= TASK DIRECTIONS =
Take the data from the line containing "Where should I click to: Select red" through the line containing "The image size is (567, 319).", and reproduce only those lines with "database icon" switched to "storage icon" and everything else unchanged.

= THE RECORDS =
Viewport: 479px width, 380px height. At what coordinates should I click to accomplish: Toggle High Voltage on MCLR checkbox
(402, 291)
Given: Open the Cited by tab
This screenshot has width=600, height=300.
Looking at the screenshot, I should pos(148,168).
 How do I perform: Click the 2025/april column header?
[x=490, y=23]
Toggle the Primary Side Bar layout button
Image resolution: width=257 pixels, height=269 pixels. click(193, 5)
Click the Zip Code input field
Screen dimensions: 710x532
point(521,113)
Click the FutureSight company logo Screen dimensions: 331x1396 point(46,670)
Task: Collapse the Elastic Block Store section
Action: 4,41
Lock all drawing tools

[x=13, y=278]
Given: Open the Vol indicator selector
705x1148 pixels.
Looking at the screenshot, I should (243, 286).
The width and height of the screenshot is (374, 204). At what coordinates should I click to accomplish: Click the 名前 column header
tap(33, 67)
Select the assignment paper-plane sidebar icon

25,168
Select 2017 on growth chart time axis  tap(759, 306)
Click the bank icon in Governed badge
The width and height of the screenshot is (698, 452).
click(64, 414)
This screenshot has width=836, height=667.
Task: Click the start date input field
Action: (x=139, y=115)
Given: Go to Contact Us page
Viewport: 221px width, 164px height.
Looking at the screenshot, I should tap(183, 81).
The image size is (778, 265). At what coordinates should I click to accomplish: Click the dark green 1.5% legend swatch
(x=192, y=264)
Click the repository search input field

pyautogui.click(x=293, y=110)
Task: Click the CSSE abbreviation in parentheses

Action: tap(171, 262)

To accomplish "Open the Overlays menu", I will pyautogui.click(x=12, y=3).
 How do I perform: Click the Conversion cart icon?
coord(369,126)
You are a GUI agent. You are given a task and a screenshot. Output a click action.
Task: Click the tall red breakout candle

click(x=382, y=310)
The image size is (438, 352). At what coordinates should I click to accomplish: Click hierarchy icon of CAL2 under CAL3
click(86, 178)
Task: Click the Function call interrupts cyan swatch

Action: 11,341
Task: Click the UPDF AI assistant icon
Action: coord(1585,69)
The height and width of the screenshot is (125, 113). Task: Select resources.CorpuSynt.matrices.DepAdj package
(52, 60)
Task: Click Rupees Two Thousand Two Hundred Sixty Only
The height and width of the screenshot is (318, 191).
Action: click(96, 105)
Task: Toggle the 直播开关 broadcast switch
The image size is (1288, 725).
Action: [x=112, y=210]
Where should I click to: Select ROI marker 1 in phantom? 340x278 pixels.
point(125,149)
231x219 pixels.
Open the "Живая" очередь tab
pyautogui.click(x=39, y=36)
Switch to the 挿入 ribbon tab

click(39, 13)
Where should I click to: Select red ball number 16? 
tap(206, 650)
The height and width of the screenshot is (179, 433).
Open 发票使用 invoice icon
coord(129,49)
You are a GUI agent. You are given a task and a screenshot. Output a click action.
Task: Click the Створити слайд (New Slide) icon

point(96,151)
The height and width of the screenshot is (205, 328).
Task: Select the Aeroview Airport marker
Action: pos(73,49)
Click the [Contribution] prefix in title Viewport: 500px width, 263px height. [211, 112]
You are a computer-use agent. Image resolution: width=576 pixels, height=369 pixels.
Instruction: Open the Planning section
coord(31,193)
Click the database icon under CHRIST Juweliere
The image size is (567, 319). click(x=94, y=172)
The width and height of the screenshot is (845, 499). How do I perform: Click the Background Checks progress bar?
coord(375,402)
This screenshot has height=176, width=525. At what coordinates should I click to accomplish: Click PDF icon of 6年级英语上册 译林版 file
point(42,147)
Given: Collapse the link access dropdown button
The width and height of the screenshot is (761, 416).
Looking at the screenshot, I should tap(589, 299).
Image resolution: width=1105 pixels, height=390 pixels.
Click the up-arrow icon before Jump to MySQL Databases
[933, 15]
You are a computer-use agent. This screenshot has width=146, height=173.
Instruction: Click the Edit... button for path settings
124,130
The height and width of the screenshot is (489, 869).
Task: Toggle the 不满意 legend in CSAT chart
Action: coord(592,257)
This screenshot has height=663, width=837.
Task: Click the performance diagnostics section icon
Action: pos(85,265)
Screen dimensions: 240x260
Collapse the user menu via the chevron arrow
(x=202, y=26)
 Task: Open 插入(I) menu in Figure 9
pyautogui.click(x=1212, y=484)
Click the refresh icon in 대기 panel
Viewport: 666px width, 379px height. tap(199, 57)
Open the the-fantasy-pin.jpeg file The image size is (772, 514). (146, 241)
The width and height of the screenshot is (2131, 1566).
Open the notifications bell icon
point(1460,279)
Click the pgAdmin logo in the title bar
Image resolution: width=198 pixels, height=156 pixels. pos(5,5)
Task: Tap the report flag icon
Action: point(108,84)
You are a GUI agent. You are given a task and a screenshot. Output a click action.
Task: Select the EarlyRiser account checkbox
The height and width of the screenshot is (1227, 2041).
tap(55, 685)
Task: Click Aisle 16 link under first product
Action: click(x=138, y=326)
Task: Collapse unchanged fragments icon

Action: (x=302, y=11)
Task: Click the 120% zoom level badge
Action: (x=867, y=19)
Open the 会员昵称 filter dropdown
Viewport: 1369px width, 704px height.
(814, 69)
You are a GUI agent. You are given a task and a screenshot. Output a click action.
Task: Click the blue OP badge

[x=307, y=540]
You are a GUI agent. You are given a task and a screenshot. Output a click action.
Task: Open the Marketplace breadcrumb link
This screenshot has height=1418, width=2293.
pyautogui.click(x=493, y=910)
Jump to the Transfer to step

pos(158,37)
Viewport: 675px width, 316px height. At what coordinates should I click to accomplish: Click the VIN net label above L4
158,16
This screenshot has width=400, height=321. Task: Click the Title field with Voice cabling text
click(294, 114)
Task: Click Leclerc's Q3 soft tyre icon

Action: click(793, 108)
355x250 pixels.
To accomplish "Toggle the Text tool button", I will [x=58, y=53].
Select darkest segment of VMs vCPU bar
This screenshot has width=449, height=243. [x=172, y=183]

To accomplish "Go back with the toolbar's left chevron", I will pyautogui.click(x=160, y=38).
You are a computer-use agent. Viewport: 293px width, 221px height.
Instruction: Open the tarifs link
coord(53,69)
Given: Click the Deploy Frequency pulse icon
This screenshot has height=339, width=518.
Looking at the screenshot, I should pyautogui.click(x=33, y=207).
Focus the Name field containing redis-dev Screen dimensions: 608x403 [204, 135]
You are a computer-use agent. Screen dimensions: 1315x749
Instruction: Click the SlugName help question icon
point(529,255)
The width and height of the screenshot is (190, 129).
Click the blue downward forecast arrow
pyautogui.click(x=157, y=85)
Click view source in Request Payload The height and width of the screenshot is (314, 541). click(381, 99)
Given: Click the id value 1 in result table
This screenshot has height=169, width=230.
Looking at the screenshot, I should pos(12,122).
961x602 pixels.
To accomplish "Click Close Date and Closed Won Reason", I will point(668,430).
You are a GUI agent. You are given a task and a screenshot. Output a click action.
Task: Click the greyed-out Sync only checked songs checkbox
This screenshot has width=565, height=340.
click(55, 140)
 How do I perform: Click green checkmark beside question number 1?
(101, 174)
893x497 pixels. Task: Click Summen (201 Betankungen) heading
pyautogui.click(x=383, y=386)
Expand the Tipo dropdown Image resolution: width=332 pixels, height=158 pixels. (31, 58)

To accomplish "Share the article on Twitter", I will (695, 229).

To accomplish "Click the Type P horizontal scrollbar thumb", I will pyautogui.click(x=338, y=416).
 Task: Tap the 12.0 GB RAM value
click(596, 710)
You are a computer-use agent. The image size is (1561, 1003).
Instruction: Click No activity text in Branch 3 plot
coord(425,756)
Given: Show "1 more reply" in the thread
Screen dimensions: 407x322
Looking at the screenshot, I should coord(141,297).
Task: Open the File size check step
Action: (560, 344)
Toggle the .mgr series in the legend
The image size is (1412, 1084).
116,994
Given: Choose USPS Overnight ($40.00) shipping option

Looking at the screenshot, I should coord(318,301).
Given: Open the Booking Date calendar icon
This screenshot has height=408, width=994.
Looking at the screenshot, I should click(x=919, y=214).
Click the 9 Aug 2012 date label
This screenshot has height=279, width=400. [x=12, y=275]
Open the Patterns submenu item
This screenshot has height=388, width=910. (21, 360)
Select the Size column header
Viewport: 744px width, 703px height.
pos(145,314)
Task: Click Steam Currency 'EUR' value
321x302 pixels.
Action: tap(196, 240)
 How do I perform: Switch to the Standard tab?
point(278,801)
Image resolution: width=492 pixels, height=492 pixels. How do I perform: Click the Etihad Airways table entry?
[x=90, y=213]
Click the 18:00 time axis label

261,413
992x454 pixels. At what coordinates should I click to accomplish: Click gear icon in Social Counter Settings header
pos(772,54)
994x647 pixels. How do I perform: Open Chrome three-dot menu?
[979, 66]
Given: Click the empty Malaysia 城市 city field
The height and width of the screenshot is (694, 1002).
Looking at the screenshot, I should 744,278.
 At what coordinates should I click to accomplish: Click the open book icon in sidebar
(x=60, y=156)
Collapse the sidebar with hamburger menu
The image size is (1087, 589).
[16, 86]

= FINAL ANSWER =
Where should I click to: Select red ball number 16? 
tap(206, 650)
The height and width of the screenshot is (179, 433).
Open 发票使用 invoice icon
coord(129,49)
You are a GUI agent. You are given a task and a screenshot. Output a click action.
Task: Click the Створити слайд (New Slide) icon

point(96,151)
The height and width of the screenshot is (205, 328).
Task: Select the Aeroview Airport marker
Action: pos(73,49)
Click the [Contribution] prefix in title Viewport: 500px width, 263px height. [211, 112]
You are a computer-use agent. Image resolution: width=576 pixels, height=369 pixels.
Instruction: Open the Planning section
coord(31,193)
Click the storage icon under CHRIST Juweliere
The image size is (567, 319). click(x=94, y=172)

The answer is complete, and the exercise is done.